Elections, they say, have consequences. So the news that one of the first orders of business for newly elected Philadelphia District Attorney Larry Krasner was to dismiss dozens of employees was something to be expected—anywhere but in Philadelphia. Here, the idea that an incoming elected official cleaned house has created a bit of a controversy.
Krasner campaigned on a platform of bringing major change to the Office of the District Attorney and whether one agrees with his policy worldview or not, it is hard to imagine that any boss or manager could bring major changes to any large operation without making significant personnel moves to ensure that a new organizational vision directs operations.
Some Krasner castoffs include those appointed by his predecessor who served for two terms (less the part where he was sent off to prison) and some were apparently even appointed by his predecessor who served for decades. Heck, when the new Phillies manager was named, one of his first actions was to name a new cadre of coaches to guide his baseball club toward the 2018 World Series victory (please let it be so; we have had too many years of cellar dwelling in this town).
Fire And Fury
Contrary to all appearances, elected officials do change in Philadelphia from time to time, whether from corruption convictions, mortality or good old-fashioned non-incumbent political victories. But while top positions and top deputies may change, the rest of agency personnel may not.
Of course the employees who are hired for their jobs through a merit-based process as part of Philadelphia’s system of civil service are career employees who perform their jobs no matter which way the political winds blow. But, in addition to the members of the civil service system, so many political hires who serve at the pleasure of their appointing elected official seek to please the new boss just like the old boss to retain their jobs.
This is much less the case in Harrisburg and in Washington where parties in power shift so Democratic officials replace Republican employee and vice versa, providing a natural way to regularly bring sweeping change. Instead, in one-party-dominated Philadelphia, partisans who get hired tend to stay hired from administration to administration and remain on the payroll for generations.
I applaud the new DA for his actions. I also recommend that we hold current and future officials feet to the fire when running to ask about plans to retain or dismiss staff so we can judge for ourselves whether the candidates are just talking about change or are committed to making that change.
I am not even talking about the make-work positions and sinecures that pols have a tendency to create for their political friends (but these, too, have a tendency of turning into lifetime jobs despite changes in administrations). The at-will employees retain old loyalties and biases, often resist new ways of thinking and create a drag on government operations. Because they are not replaced when new elected officials bring on their own loyalists, the number of usually well-paid senior staffers grows, increasing the cost of government.
What about the expertise and knowledge that would be lost by a regular changing of the guard? That’s what the civil service system is for. A new mayor doesn’t have to have his team figure out how to collect trash on day one because career employees are in place to make sure the day-to-day operations of government run smoothly even in a transition to a new top boss.

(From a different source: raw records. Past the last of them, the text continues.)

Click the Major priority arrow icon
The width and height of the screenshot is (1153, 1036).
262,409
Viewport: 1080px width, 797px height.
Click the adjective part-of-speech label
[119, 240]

The new politically-appointed top management then gets to set any new direction for operations.
Fire Walk With Me
When I was a politically appointed official in the Philadelphia government, I subscribed to the seemingly bizarre and chivalrous notion that when my boss left office, I owed it to the loyalists of the new boss to leave so that my position could be filled by the incoming elected official. I would not have thought of asking to stay on or demanding to retain my position, but so many do so and more. Some try “burrowing” by having their politically appointed position transformed into a permanent part of the civil service, some try to convince the new boss that they are simply indispensable, and some try to find political friends to ask the new boss to preserve their job as a political favor.
Fire When Ready
While the election of a new official should bring with it green shoots representing the rebirth of a new spring, the fact that so many political employees grow roots and dig in deep prevents natural transformation and healthy growth in our municipal garden. Renewal is required for that growth and the absence of renewal is not the sign of a well-functioning organization that is capable of evolution and progress. Turnover, separation, and new blood bring new perspectives and are good for the management and oversight of city agencies. Bloating, and calcification, and stagnation stall progress and are bad for city agencies.

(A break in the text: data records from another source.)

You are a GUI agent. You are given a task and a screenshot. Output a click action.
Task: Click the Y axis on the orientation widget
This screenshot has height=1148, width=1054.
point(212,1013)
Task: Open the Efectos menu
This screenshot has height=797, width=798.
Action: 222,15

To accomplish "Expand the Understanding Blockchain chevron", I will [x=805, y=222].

We need more change, not less of it and while I am sure that many of the newly unemployed are fine individuals who can make an important contribution to another organization, I applaud the new DA for his actions. I also note that this is in stark contrast to the Philly way and recommend that we hold current and future officials feet to the fire when running to ask about plans to retain or dismiss staff so we can judge for ourselves whether the candidates are just talking about change or are committed to making that change.
Brett Mandel is former executive director of Philadelphia Forward, a nonprofit that encourages civic engagement and advocates for smarter uses of public money. He ran for City Controller in 2013.